Seattle City Council votes to allow more tent cities, tiny houses
SEATTLE -- The Seattle City Council has voted to allow the creation of up to 40 tent cities, tiny house villages, or parking lots where people living in their cars can camp — a sharp increase from the number the city currently allows.
The Seattle Times reports the ordinance approved Tuesday reflects a dramatic shift in Seattle’s attitude toward these temporary places for homeless people to live while waiting to get into housing: It allows encampments to exist indefinitely with renewal of a permit once a year and allows them in residential zones.

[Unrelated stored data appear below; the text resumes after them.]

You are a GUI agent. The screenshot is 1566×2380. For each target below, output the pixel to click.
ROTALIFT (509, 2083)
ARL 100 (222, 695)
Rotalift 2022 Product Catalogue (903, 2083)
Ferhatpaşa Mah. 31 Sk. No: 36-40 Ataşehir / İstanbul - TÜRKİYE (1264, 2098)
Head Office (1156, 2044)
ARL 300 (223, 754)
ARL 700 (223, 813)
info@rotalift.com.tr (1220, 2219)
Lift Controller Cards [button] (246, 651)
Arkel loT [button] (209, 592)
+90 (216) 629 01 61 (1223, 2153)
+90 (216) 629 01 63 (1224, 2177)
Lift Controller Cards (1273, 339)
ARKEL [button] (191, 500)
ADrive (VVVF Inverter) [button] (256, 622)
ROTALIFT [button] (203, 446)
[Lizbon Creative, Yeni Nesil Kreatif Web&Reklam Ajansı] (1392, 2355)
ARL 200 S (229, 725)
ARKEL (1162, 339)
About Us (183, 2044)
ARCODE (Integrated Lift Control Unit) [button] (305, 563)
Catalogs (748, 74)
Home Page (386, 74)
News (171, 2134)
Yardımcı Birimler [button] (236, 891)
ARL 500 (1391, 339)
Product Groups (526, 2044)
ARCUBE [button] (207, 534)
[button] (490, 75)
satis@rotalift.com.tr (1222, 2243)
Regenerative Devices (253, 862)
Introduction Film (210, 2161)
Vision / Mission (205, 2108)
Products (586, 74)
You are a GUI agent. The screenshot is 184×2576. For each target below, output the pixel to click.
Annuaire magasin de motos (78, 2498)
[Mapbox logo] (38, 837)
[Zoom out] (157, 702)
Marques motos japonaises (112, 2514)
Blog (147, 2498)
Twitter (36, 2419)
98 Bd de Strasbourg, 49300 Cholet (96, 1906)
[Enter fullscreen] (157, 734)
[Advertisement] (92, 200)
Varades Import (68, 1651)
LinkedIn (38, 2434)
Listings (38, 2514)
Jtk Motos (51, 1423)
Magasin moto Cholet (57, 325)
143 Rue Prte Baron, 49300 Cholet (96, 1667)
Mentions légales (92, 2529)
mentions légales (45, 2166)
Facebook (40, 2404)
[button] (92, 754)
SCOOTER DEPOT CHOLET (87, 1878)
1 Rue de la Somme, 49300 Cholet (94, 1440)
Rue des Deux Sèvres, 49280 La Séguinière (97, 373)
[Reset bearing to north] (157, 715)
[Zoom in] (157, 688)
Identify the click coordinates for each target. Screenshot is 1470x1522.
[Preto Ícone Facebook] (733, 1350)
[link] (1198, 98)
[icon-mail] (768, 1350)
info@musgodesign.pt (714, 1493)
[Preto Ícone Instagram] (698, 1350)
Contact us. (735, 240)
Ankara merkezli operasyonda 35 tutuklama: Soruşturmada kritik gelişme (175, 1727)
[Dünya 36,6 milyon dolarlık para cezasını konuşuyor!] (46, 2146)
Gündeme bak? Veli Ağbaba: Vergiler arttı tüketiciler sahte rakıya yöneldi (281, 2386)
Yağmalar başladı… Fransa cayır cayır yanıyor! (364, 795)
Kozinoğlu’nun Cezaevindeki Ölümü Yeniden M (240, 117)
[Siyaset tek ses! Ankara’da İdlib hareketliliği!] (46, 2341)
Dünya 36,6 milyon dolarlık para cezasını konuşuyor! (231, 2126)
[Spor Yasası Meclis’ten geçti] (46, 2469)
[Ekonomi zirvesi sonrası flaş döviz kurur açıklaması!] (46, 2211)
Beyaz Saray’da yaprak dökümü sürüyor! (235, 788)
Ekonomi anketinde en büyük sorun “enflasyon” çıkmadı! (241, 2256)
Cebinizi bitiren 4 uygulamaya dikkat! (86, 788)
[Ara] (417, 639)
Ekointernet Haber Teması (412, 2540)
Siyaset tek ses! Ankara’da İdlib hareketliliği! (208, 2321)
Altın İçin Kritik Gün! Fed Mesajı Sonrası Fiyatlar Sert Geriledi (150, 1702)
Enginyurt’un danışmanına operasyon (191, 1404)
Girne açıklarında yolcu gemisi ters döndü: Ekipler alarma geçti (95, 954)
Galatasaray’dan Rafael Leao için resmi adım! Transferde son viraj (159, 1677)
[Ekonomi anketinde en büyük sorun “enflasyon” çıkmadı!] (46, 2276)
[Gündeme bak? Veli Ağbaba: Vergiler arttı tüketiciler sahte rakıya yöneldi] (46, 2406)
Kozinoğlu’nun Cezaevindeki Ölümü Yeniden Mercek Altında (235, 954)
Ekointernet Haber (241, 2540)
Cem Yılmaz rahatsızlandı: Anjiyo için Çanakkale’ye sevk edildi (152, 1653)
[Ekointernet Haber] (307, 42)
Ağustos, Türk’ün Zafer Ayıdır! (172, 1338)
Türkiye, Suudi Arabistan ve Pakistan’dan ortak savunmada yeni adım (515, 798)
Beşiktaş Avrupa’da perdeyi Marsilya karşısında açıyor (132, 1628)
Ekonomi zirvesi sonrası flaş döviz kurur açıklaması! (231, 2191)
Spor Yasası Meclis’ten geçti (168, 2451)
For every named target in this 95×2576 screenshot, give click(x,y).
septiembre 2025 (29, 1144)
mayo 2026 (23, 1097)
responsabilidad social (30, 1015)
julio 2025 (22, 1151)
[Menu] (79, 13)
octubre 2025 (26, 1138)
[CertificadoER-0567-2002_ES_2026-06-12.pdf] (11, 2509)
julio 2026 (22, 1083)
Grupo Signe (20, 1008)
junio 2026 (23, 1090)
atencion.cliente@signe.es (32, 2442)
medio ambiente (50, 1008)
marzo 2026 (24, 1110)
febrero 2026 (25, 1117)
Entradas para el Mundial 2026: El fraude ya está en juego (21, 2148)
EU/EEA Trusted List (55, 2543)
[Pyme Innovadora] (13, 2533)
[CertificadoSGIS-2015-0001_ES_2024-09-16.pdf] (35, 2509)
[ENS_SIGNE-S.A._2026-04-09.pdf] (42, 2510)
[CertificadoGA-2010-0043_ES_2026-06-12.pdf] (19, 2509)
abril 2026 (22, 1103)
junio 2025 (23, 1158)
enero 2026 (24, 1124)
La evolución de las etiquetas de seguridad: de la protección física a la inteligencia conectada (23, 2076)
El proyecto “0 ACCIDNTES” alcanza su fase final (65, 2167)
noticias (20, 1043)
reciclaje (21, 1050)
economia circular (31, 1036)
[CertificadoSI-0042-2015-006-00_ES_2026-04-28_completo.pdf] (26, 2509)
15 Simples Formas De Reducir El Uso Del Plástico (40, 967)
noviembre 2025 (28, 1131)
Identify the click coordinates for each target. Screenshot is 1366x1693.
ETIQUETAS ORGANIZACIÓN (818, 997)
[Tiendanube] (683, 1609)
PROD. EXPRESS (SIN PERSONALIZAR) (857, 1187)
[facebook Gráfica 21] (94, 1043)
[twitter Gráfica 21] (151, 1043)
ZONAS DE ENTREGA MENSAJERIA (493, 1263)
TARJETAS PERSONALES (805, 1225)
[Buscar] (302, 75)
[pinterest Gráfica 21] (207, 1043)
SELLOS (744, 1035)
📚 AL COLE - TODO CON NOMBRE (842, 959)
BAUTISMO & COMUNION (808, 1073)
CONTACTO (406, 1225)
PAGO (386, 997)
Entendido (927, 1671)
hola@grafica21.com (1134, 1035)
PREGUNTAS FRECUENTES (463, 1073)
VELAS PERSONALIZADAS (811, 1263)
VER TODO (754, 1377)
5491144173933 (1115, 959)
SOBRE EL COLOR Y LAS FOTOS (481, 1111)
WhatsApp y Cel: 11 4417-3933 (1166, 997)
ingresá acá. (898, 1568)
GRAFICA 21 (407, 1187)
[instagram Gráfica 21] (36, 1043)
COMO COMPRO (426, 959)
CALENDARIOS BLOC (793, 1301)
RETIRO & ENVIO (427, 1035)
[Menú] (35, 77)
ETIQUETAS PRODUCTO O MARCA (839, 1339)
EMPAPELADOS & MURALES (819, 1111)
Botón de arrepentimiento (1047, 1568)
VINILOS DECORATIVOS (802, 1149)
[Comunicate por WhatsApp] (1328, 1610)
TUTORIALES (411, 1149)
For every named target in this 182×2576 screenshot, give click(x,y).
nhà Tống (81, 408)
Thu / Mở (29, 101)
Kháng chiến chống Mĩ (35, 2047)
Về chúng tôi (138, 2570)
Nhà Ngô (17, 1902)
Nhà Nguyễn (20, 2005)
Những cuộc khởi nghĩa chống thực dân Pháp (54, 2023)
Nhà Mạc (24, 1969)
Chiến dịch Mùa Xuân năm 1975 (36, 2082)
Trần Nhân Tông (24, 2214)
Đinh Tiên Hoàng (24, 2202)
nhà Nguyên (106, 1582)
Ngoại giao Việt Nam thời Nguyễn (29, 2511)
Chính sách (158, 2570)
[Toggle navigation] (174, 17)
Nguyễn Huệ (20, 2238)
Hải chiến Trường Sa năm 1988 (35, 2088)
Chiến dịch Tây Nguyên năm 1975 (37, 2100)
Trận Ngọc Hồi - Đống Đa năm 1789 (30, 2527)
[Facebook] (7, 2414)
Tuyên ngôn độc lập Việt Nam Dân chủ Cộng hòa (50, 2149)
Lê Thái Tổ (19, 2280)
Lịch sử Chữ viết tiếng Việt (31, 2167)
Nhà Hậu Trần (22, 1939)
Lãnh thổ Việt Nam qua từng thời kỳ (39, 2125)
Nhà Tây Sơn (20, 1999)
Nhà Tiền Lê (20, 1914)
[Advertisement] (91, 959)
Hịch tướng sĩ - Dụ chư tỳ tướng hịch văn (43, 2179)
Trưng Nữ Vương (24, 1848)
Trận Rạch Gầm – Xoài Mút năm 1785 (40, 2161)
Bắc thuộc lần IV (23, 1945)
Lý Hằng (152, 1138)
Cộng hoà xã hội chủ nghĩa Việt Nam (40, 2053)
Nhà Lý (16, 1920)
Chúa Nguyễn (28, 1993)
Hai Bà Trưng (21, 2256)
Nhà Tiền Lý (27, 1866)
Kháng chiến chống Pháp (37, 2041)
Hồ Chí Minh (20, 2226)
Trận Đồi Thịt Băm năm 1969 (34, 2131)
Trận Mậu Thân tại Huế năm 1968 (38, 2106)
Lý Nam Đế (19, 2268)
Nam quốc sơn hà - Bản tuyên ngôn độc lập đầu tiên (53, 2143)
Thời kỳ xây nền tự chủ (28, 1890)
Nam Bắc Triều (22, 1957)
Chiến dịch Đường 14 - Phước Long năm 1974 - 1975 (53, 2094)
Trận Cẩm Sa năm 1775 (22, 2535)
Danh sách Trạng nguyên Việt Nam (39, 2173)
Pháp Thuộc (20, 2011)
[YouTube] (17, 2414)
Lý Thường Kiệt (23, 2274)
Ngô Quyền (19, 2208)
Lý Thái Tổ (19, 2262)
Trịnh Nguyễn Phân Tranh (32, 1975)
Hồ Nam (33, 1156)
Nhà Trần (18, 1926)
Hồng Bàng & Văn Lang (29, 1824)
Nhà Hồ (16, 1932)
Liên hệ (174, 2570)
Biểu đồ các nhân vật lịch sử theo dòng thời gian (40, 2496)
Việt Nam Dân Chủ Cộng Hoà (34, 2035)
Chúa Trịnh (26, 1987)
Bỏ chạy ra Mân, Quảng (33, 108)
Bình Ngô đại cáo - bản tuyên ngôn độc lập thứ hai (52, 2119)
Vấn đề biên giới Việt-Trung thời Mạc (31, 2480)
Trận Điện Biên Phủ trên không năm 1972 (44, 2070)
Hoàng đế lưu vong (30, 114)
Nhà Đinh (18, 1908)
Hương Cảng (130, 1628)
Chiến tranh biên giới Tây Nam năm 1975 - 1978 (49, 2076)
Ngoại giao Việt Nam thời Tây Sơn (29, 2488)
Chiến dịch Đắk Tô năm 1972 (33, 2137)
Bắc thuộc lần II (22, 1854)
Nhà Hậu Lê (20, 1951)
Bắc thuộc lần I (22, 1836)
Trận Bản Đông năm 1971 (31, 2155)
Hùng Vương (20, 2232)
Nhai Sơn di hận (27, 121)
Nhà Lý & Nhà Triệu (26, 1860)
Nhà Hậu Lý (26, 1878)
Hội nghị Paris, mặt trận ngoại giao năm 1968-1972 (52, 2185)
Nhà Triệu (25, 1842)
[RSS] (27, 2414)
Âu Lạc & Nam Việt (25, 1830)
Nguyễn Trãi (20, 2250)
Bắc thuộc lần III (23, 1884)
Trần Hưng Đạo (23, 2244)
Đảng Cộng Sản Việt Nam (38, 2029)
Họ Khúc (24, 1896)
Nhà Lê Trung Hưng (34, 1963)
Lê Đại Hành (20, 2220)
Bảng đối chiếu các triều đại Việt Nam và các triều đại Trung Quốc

The first city-permitted tent cities opened in 2015. Because of opposition at the time, the city adopted legislation, which expires next month, that applied a built-in sunset to some of the villages.
This new ordinance has no such end date. Sponsored by Councilmember Kshama Sawant, the legislation makes it easier to site these “transitional encampments” on land owned by religious organizations, the county and the state. It would also allow encampments in residential zones.
Six of the nine councilmembers voted in favor of the ordinance; councilmembers M. Lorena González and Teresa Mosqueda weren’t present, and Alex Pedersen voted “no.”
“This is really a tent encampment expansion instead of tiny house villages, as the ordinance was originally advertised,” Pedersen said to his fellow councilmembers.